I had a feeling that kernel compilation got slower recently and tried to find the slowest file across randconfig builds. It turned out to be arch/x86/xen/setup.c, which takes 15 seconds to preprocess on a reasonably fast Apple M1 Ultra.
This all comes from one line "extra_pages = min3(EXTRA_MEM_RATIO * min(max_pfn, PFN_DOWN(MAXMEM)), extra_pages, max_pages - max_pfn);" that expands to 47MB of preprocessor output after commits 80fcac55385c..867046cc70277.
@arnd But ... how? Even if it expanded to 47 kilobytes, that would be excessive, but 47 *megabytes*?
@KeyJ it nests min() multiple levels deep with the use of min3(), and each one expands its argument 20 times times now (up from 6 back in linux-6.6). This gets 8000 expansions for each of the arguments, plus a lot of extra bits with each expansion. PFN_DOWN(MAXMEM) contributes a bit to the initial size as well.

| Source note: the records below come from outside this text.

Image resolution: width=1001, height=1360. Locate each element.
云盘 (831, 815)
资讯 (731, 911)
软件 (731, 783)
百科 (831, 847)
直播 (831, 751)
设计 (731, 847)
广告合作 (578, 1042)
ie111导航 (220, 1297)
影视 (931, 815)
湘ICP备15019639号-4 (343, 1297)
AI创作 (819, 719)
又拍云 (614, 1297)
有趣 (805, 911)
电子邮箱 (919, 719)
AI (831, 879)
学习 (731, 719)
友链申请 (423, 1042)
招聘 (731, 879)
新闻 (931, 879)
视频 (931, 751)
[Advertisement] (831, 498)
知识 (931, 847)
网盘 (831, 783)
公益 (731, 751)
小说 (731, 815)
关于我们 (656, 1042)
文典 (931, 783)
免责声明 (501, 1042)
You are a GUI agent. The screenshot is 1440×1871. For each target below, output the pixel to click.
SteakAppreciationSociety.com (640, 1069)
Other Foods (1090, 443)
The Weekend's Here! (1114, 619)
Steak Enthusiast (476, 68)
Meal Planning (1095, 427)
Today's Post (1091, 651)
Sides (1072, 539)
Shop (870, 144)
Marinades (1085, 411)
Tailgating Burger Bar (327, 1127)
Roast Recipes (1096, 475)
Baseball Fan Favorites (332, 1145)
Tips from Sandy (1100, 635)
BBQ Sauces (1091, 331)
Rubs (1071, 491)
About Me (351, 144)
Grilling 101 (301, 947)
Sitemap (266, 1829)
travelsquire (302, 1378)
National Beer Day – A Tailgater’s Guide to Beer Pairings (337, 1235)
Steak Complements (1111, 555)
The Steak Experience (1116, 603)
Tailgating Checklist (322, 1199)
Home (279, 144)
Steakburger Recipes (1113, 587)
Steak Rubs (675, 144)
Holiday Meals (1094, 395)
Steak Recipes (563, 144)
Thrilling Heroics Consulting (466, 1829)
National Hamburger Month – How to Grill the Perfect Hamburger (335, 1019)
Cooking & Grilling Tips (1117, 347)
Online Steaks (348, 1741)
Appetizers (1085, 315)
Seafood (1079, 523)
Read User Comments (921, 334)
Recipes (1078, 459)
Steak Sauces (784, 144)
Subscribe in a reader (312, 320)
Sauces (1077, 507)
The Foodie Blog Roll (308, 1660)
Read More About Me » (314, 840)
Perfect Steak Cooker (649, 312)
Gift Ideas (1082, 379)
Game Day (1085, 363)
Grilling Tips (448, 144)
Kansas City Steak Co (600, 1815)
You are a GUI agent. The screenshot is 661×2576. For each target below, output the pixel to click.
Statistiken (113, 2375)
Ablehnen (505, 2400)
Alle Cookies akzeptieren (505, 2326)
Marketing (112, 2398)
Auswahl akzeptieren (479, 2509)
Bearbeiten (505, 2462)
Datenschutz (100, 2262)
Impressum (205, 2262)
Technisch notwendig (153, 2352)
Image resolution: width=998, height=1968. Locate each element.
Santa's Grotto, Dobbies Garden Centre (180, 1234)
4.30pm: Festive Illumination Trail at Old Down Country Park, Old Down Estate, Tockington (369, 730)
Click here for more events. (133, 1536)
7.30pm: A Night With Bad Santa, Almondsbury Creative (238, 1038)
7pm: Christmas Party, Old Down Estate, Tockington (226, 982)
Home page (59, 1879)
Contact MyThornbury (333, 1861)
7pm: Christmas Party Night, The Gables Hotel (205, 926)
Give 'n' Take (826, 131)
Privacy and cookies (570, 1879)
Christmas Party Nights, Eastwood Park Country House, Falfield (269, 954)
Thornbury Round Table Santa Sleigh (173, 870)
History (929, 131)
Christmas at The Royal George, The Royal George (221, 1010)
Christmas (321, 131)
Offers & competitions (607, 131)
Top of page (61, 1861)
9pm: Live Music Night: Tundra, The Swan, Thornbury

See https://pastebin.com/MmfWH7TM for the first few pages of it.
@dirksteins @arnd @KeyJ It's a huge constant expression that gets evaluated by the compiler. The final code is (probably) fine.
@dirksteins @arnd @KeyJ There's no reason to doubt the correctness, but as has been noted, it is somewhat slow.
Now as shocking as this might be, it is quite tame compared to the boost C++ library.
I'm guessing that once the 47MB of preprocessor output is fed to the actual compiler, a lot of it will turn out to be semantically null or trivially redundant, and some really basic optimisations like hoisting and common subexpression elimination will collapse the rest back down to a handful of assembly instructions.